むちうちは交通事故などで首に強い衝撃を受けてなるものです。頚椎症じゃない人でもむちうちになると、急性期には頭痛やめまいなどが出ることがあります。頚椎症の人がむちうちになると更に治りにくくなります。整体でバランスを整えることで改善する場合があります。
頚椎症に対する整体の効果
整体は首の骨から背骨、骨盤などを矯正手技により効果的に調整していくことで痛みやしびれなどの緩和をしていきます。背骨も腕や足の関節のように、大きく動かすことはできませんが、積み重なった背骨一つひとつ椎間関節と椎間板でつながっていて関節の働きをしています。頚椎症の人は背骨付近にある筋肉も硬くなって、関節の動きが悪くなっています。動きの悪い関節に整体で刺激を与えていくと、筋肉の緊張が緩和されるとともに、関節の動きも良くなり痛みなどの症状が緩和されることが期待できます。

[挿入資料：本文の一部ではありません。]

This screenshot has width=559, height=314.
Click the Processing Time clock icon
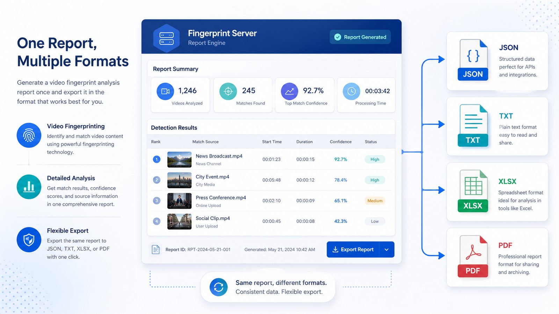coord(351,91)
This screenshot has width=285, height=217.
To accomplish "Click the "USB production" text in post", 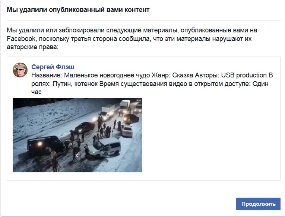I will [x=244, y=75].
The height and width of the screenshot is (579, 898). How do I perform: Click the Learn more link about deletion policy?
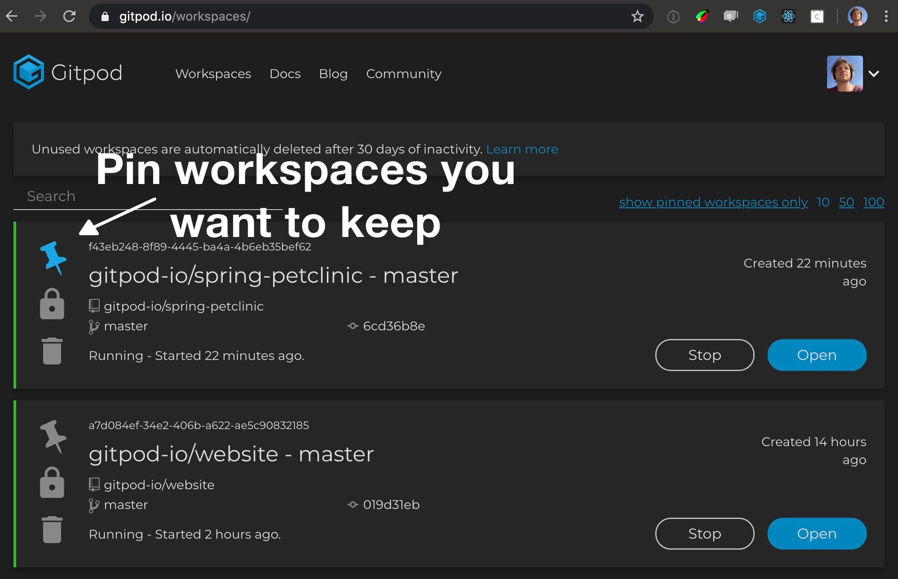522,149
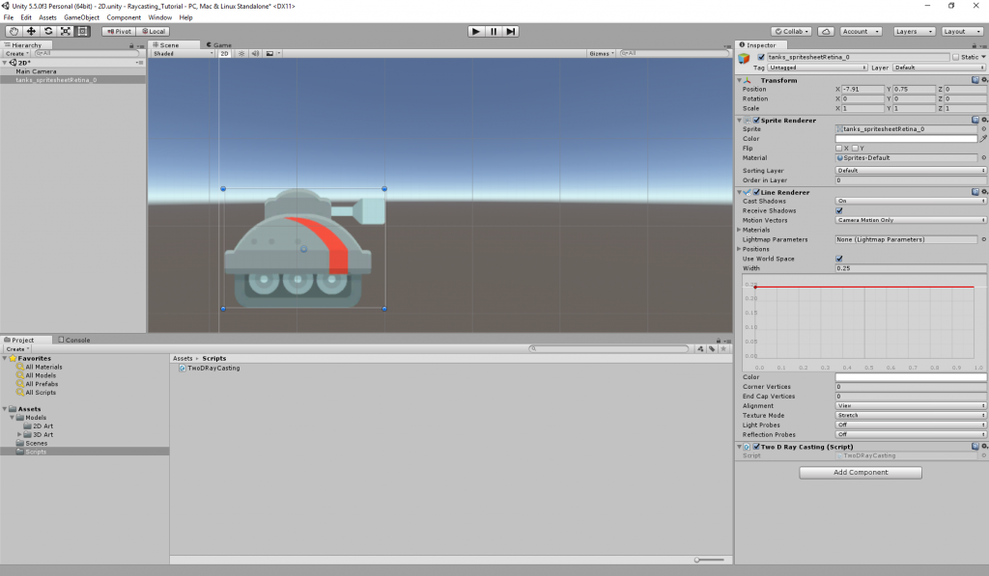The image size is (989, 576).
Task: Select the Hand tool in the toolbar
Action: [14, 31]

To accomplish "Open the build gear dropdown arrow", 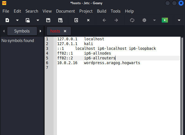I will pyautogui.click(x=154, y=20).
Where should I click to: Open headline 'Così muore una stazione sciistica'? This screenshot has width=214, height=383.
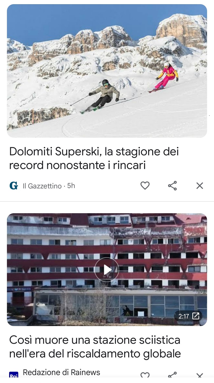pos(95,347)
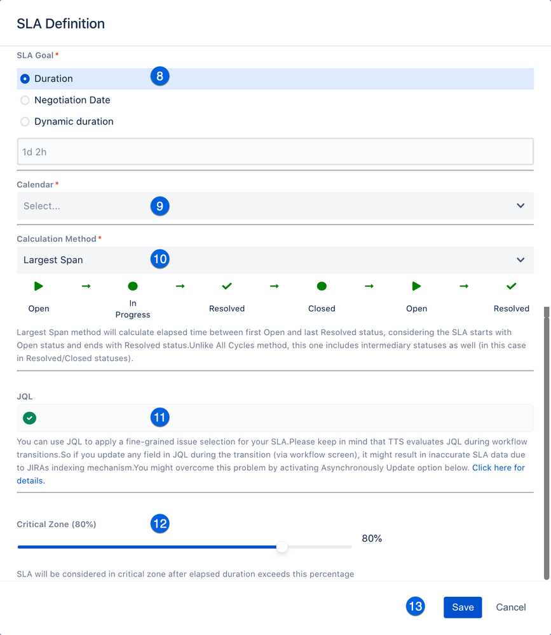The image size is (551, 635).
Task: Click the Critical Zone slider handle
Action: pos(282,547)
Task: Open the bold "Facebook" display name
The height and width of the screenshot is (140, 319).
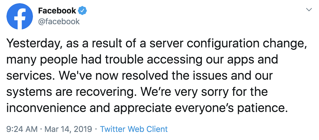Action: (57, 11)
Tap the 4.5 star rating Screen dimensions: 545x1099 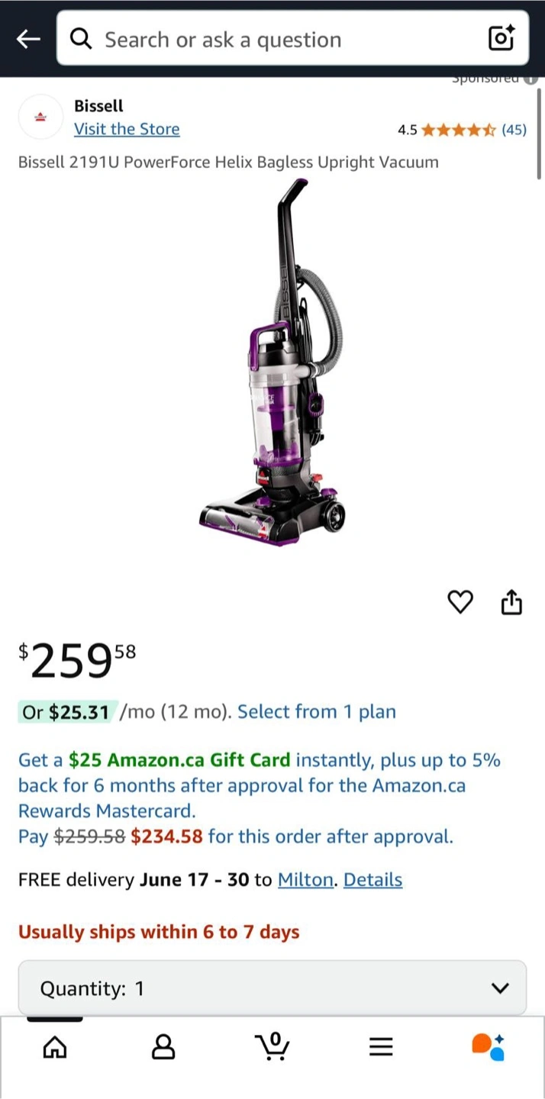coord(462,130)
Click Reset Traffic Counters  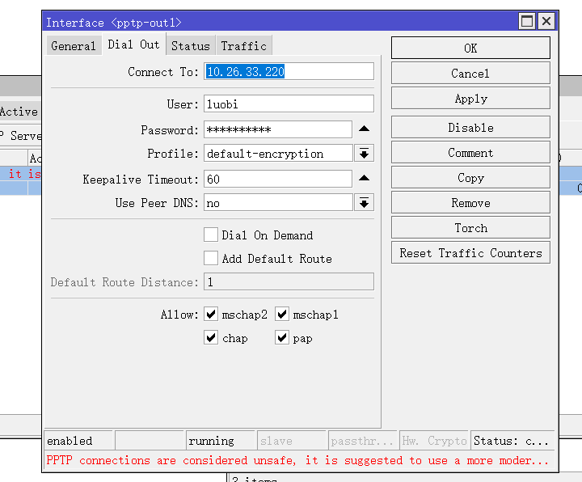tap(470, 253)
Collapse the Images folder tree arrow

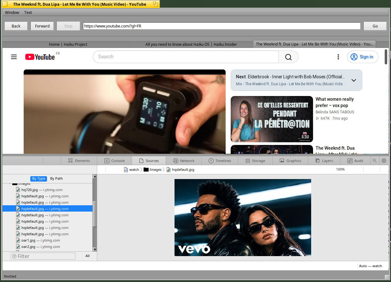point(10,183)
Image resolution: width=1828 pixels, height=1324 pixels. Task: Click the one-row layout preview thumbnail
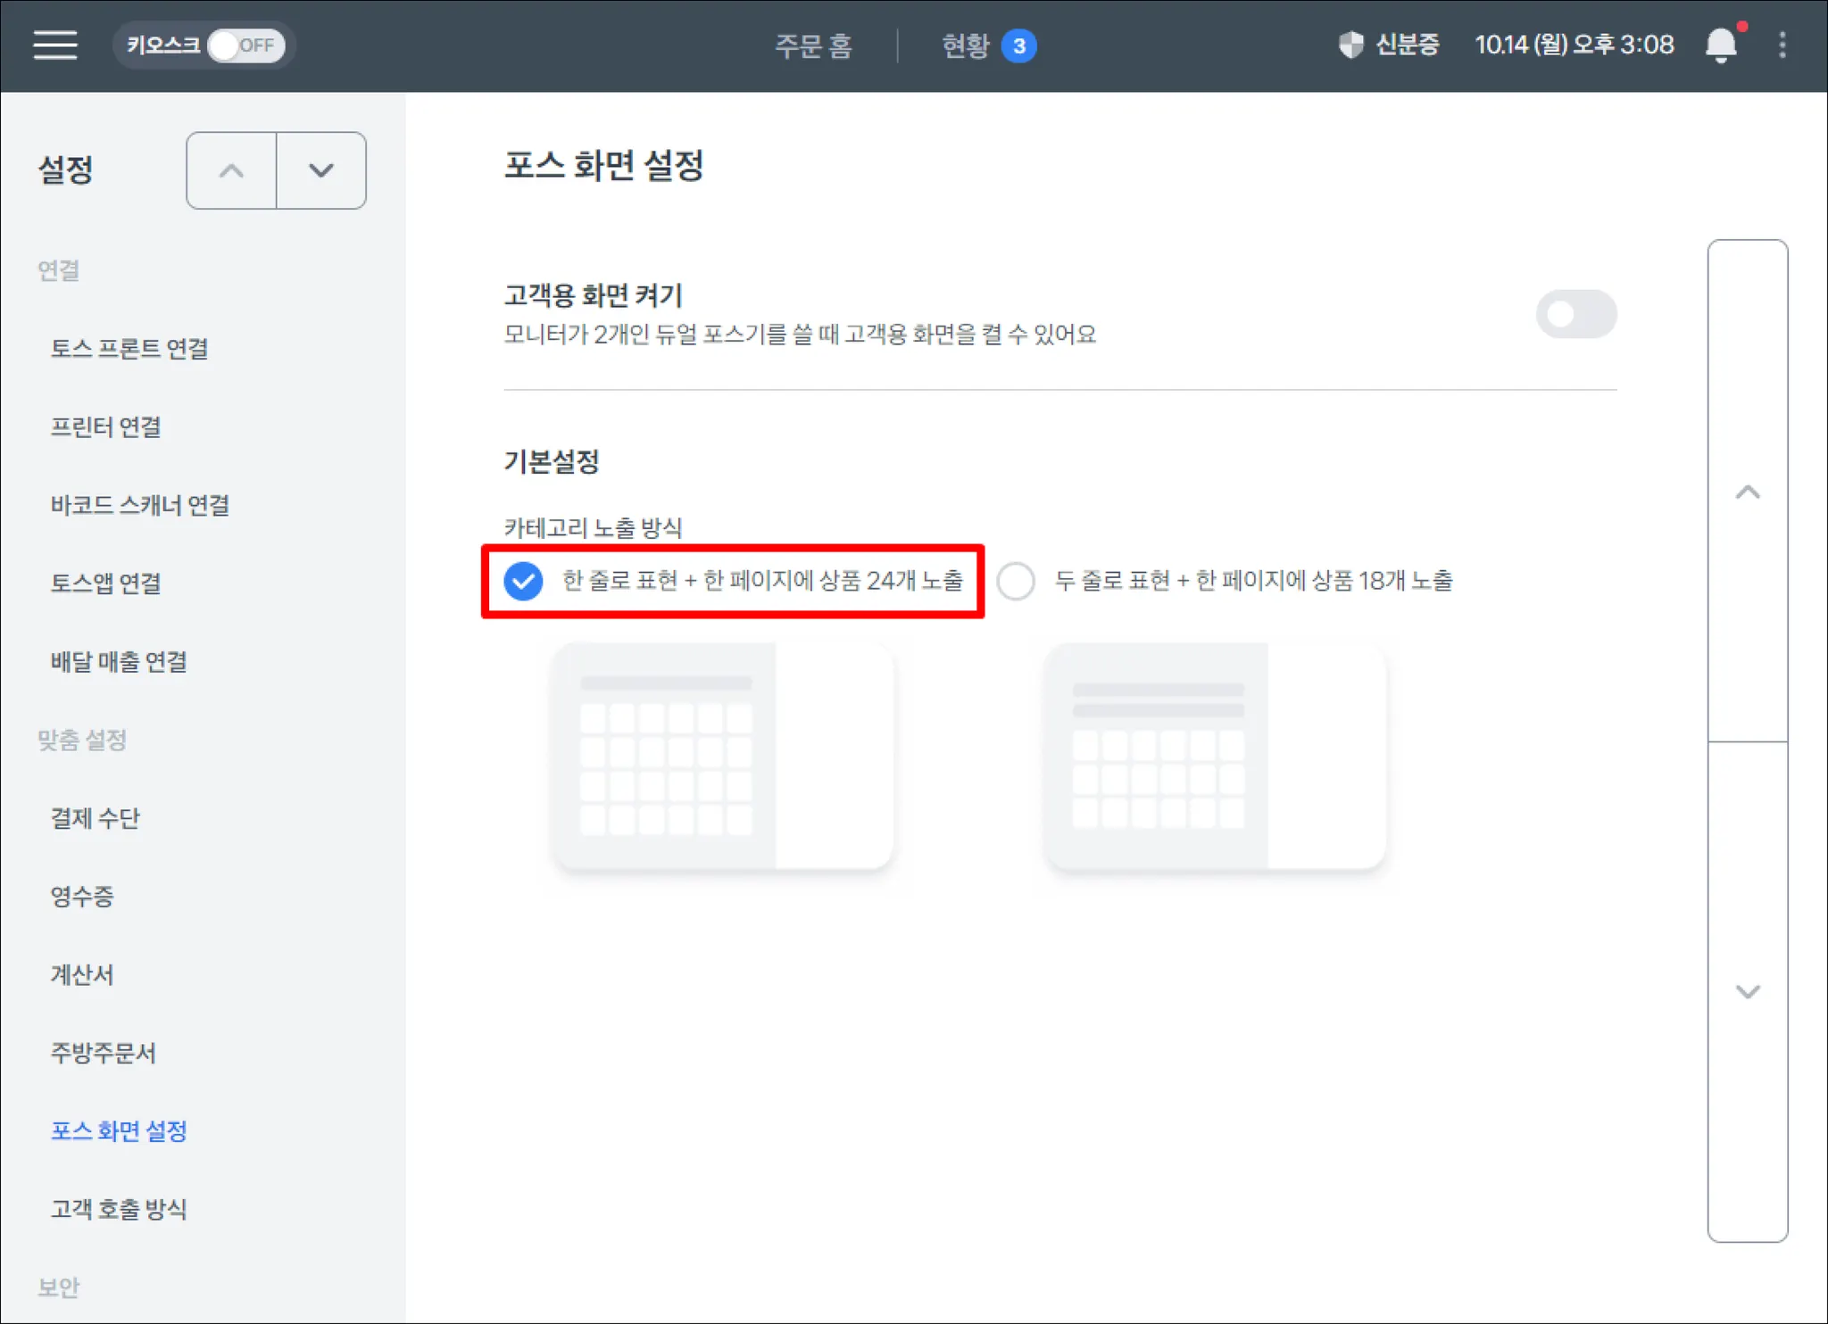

筋肉の緊張が緩和されると、ストレートネックの人も正しい首の形に戻りやすくなります。また、整体によって変形してしまった首の骨は元に戻すことはできませんが、すでに頸椎症で変形が進んで神経が圧迫されて症状が出ている人でも骨同士が狭くなっている状態が緩和されるのでしびれなどにも効果が期待できます。
基本的にはしびれなどの症状はある程度の通院が必要になります。しかし、個人差はありますが1回でも楽になったという人も多いです。続けると姿勢も良い状態になり全身の健康につながります。
頚椎症以外でも胸郭出口症候群や肘部管症候群や手根管症候群など判別が難しい病気もありますので、まずは整形外科で診断を受ける事が大切です。